§ **What is asked**
Reproduce the material below word for word, leaving out the pictures.

Word and item position data

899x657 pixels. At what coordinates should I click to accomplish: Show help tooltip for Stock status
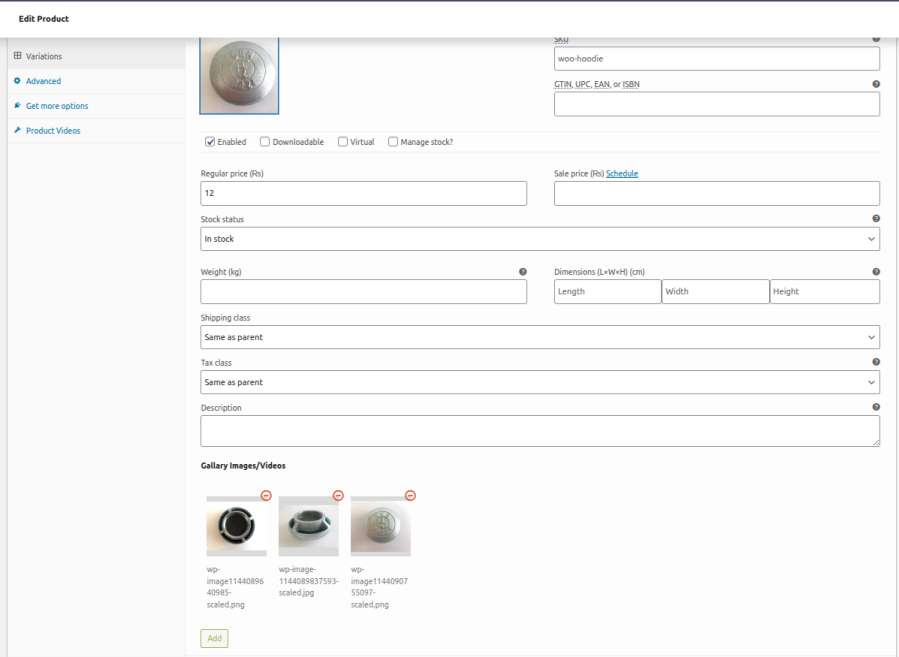coord(876,219)
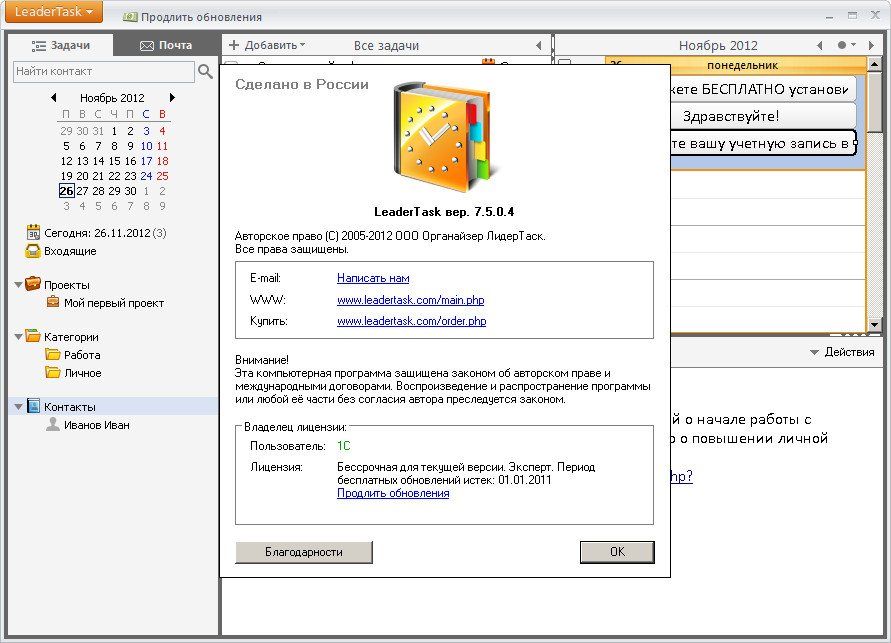Open the www.leadertask.com/order.php link
Screen dimensions: 891x643
(x=411, y=321)
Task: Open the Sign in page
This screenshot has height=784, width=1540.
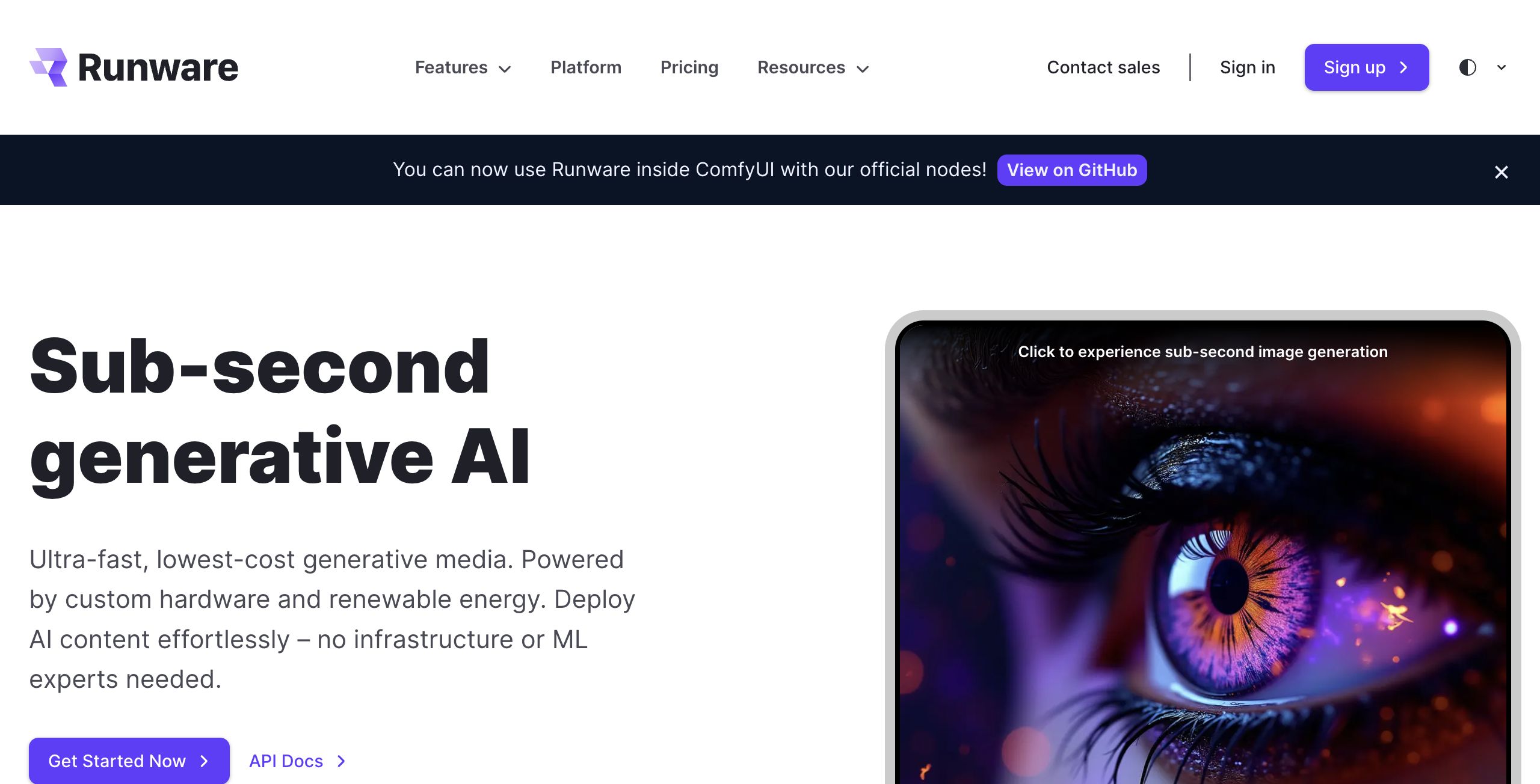Action: click(1248, 67)
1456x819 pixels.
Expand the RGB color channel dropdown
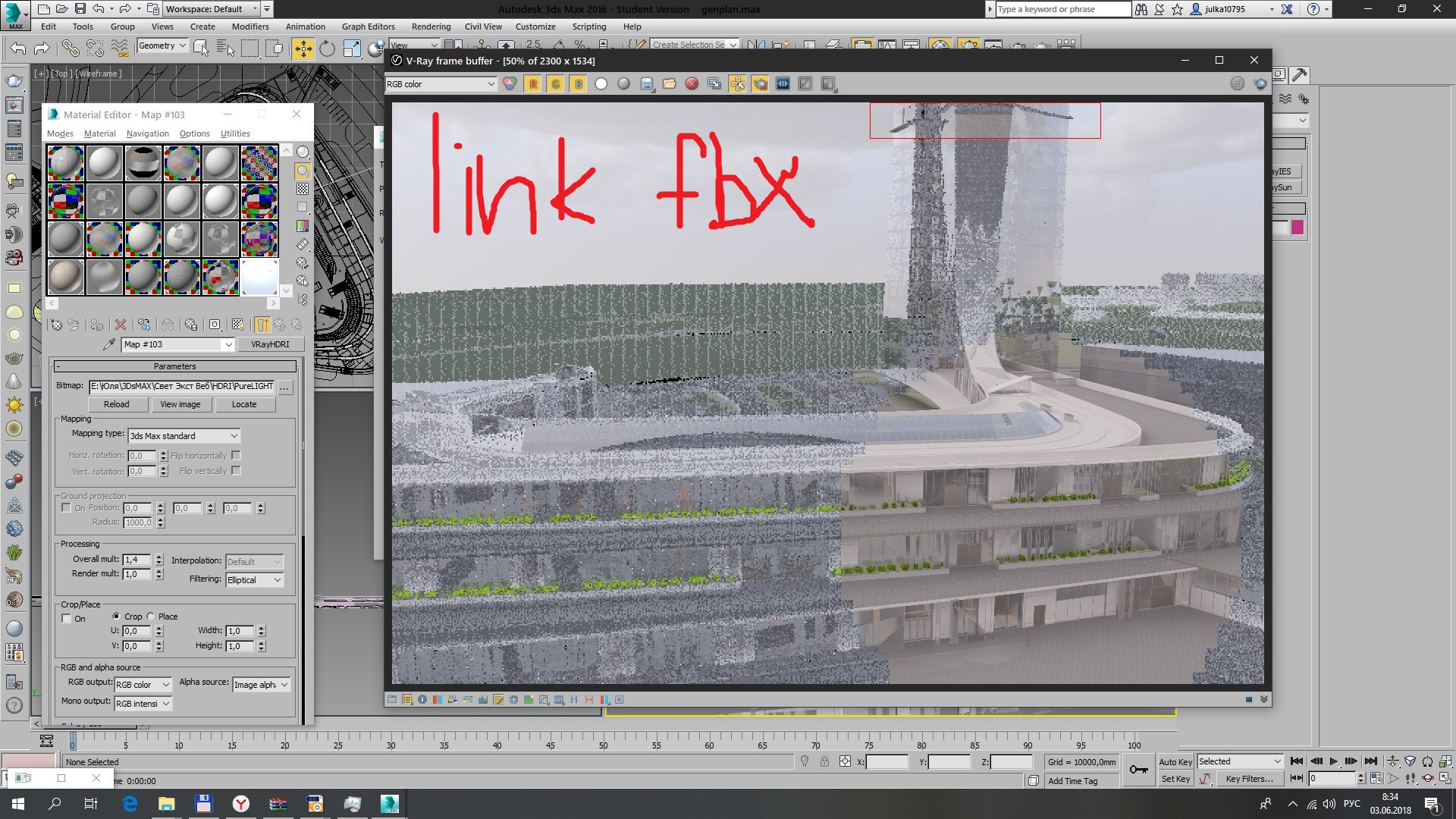coord(441,84)
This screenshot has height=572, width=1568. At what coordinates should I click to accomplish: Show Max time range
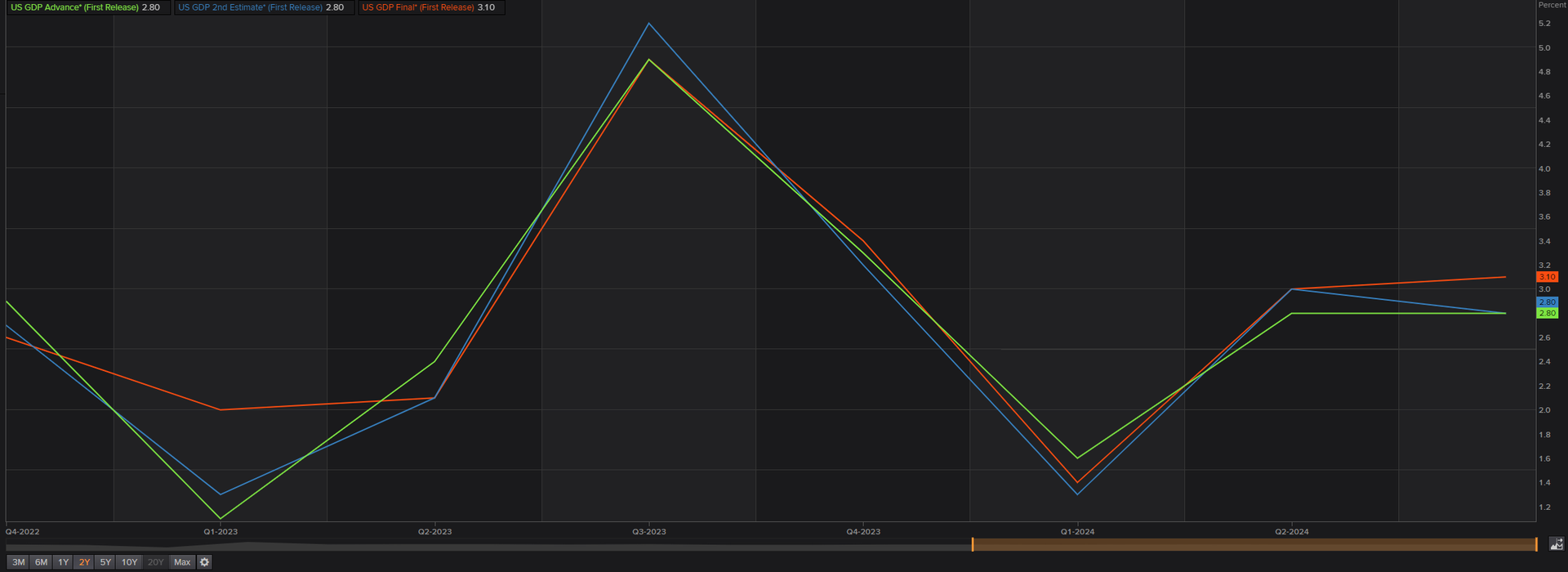(x=182, y=562)
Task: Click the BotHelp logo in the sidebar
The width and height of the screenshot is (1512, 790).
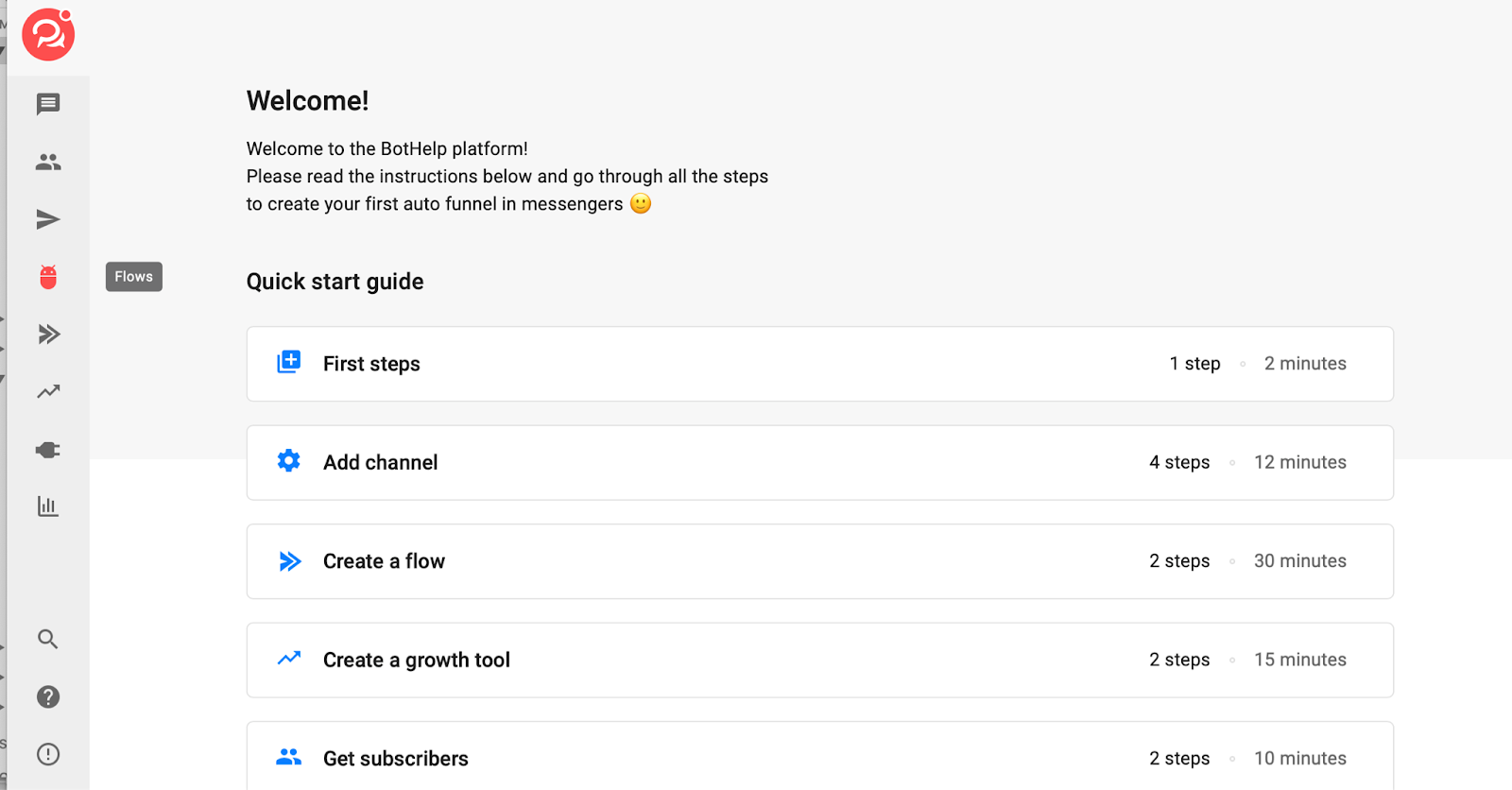Action: point(48,35)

§ **Response for this exercise**
899x657 pixels. At what coordinates should I click to accomplish: Show help tooltip for Stock status
coord(876,219)
Open the www.leadertask.com/order.php link
Screen dimensions: 891x643
(x=411, y=321)
Task: Open the Sign in page
This screenshot has height=784, width=1540.
Action: click(1248, 67)
1456x819 pixels.
Expand the RGB color channel dropdown
coord(441,84)
This screenshot has height=572, width=1568. At what coordinates should I click to accomplish: Show Max time range
(x=182, y=562)
Task: Click the BotHelp logo in the sidebar
The width and height of the screenshot is (1512, 790).
Action: point(48,35)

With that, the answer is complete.